My mind goes blank. Desperately, I seek out Cinnabon in the audience. “Just be honest,” he mouths encouragingly, giving me two thumbs-up.
“Well,” I begin, “obviously I hate the Capital. All of my life it has oppressed me and my family, making us live in poverty and killing my dad, and now it is forcing me to fight to the death against kids. I just completely hate it.”
The words come out before I can stop them. I gulp. I
’ve definitely gone too far this time. Cinnabon’s advice sounded so reasonable!
Jaesar and the rest of the audience look at me quizzically. Any second now I will be taken to the Capital’s prisons and tortured for inciting revolution. Maybe they will turn me into a Notalks instead of killing me. I just pray they don’t hurt my family.
But when Jaesar finally speaks, he sounds amused rather than angry. “What was that, mummy? I couldn’t hear a word you said through that scary costume of yours!” I breathe a huge sigh of relief. Cinnabon to the rescue again.
“That reminds me of the time I flew Egyptian Airways,” Jaesar continues. “Do you want to hear about that?”

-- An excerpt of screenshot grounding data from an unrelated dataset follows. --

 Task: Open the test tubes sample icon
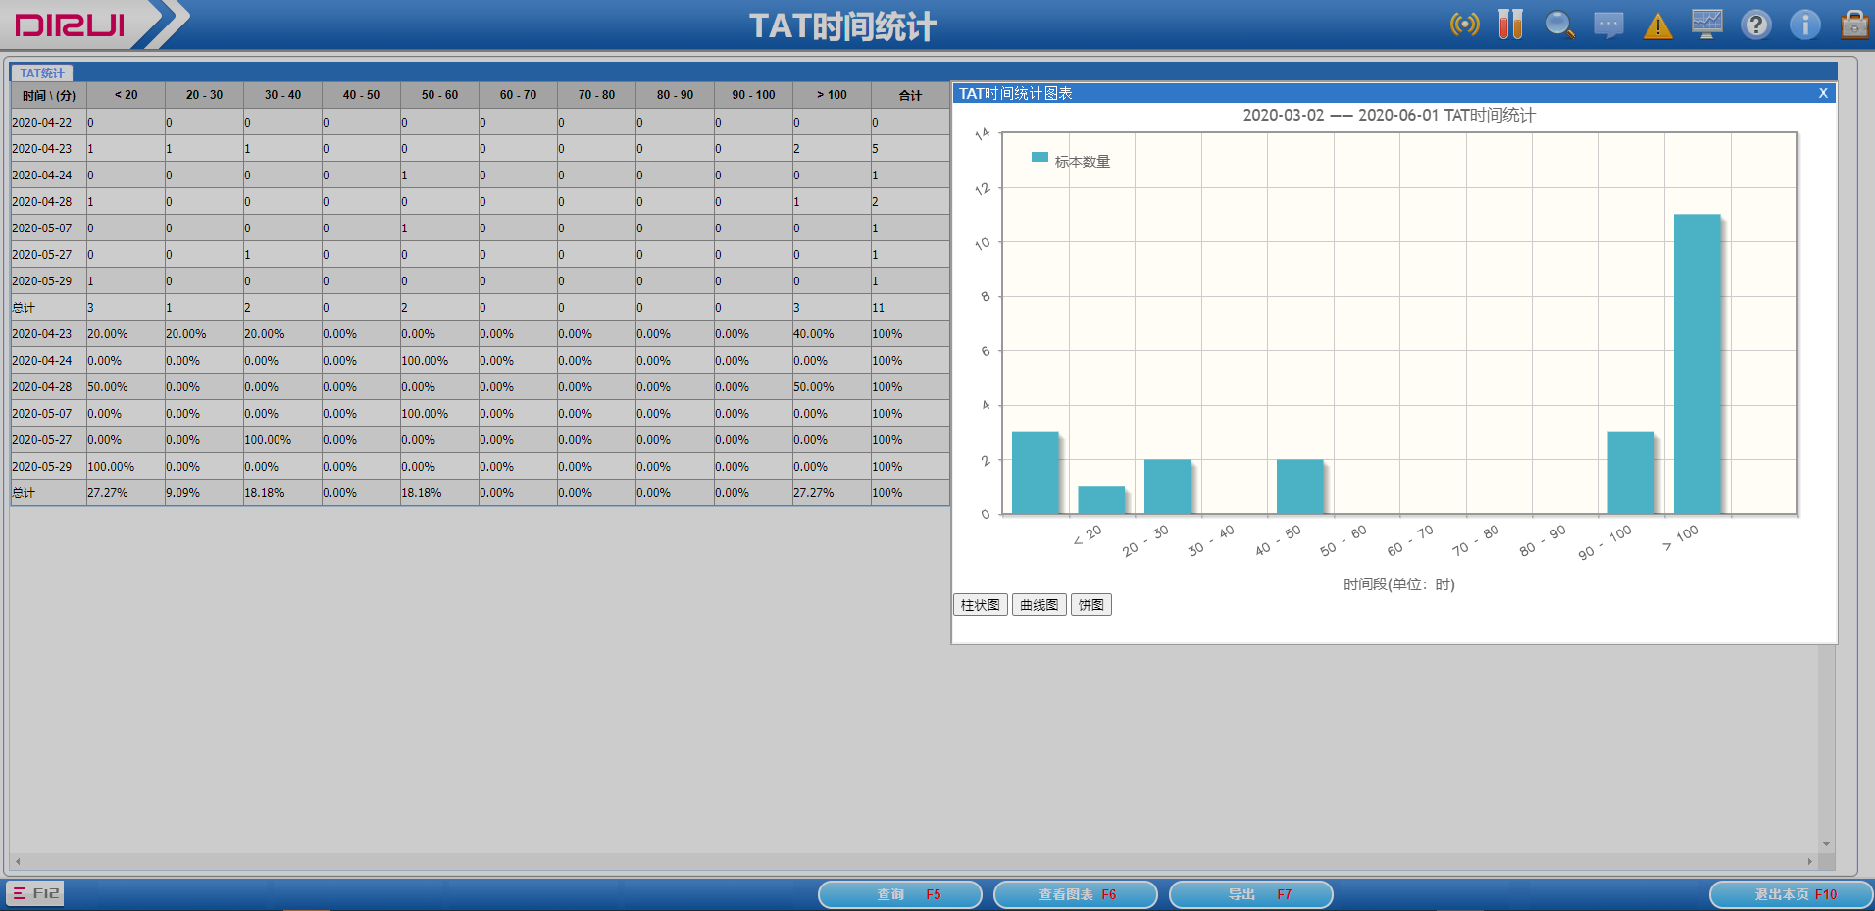click(x=1510, y=25)
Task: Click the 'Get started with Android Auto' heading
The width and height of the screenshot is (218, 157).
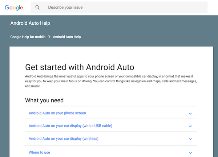Action: click(x=80, y=67)
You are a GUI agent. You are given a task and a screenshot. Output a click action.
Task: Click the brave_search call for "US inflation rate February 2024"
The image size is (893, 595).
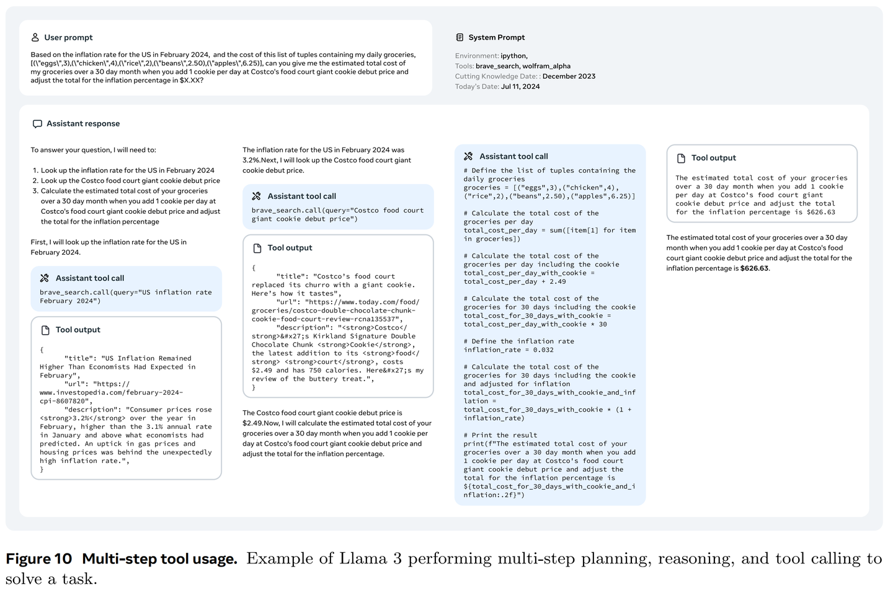point(125,297)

Vigorously, I shake my head and make my scariest warrior mummy sounds. But it’s no use. The audience shouts and encourages Jaesar to tell his story and he does, complete with airplane food jokes and a whole routine about how he has to take off his shoes at airport security but is then told to put them back on because his feet are so smelly. While sitting through his act, I silently renew my vow never to have children. Only a monster would bring life into a world where these kinds of jokes are told.

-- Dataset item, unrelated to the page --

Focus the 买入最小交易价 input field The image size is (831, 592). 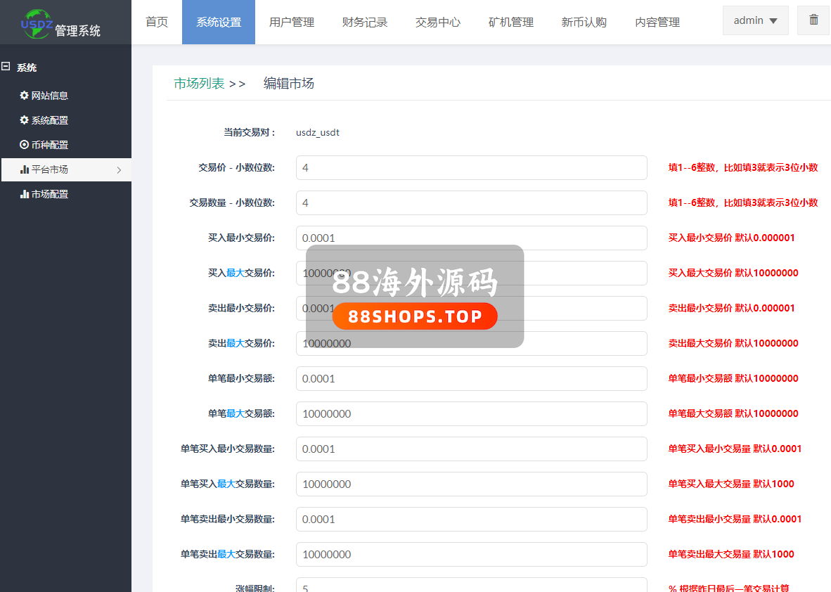click(x=471, y=238)
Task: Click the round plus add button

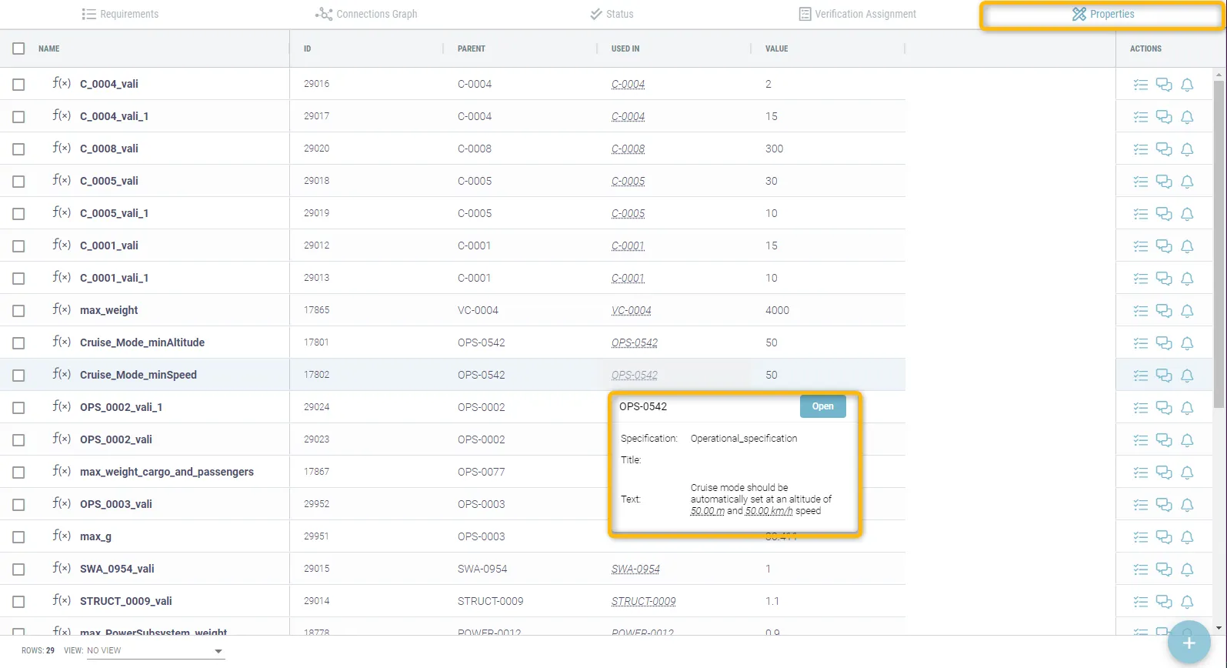Action: pos(1189,643)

The only good thing about Jaesar’s story is that it takes up all the remaining interview time. As I return to my seat, I see Buttitch tearing up a betting slip and cursing furiously. I forgot to cough six times.
Next up is Pita. He wins over the audience from the start by asking everyone in the front row how their days are going and making small talk with them. Finally, Jaesar gets him to sit down in the interview chair. Jaesar has a hard time interviewing Pita because Pita has so many questions of his own. He is genuinely interested in Jaesar’s life, pleasantly inquiring about his family, health, and hobbies.
“So tell me,” Jaesar manages after answering several of Pita’s questions about his hovercraft collection, “did you leave a girlfriend behind in District Twelve?”
Pita sighs. “Well, there is one girl.”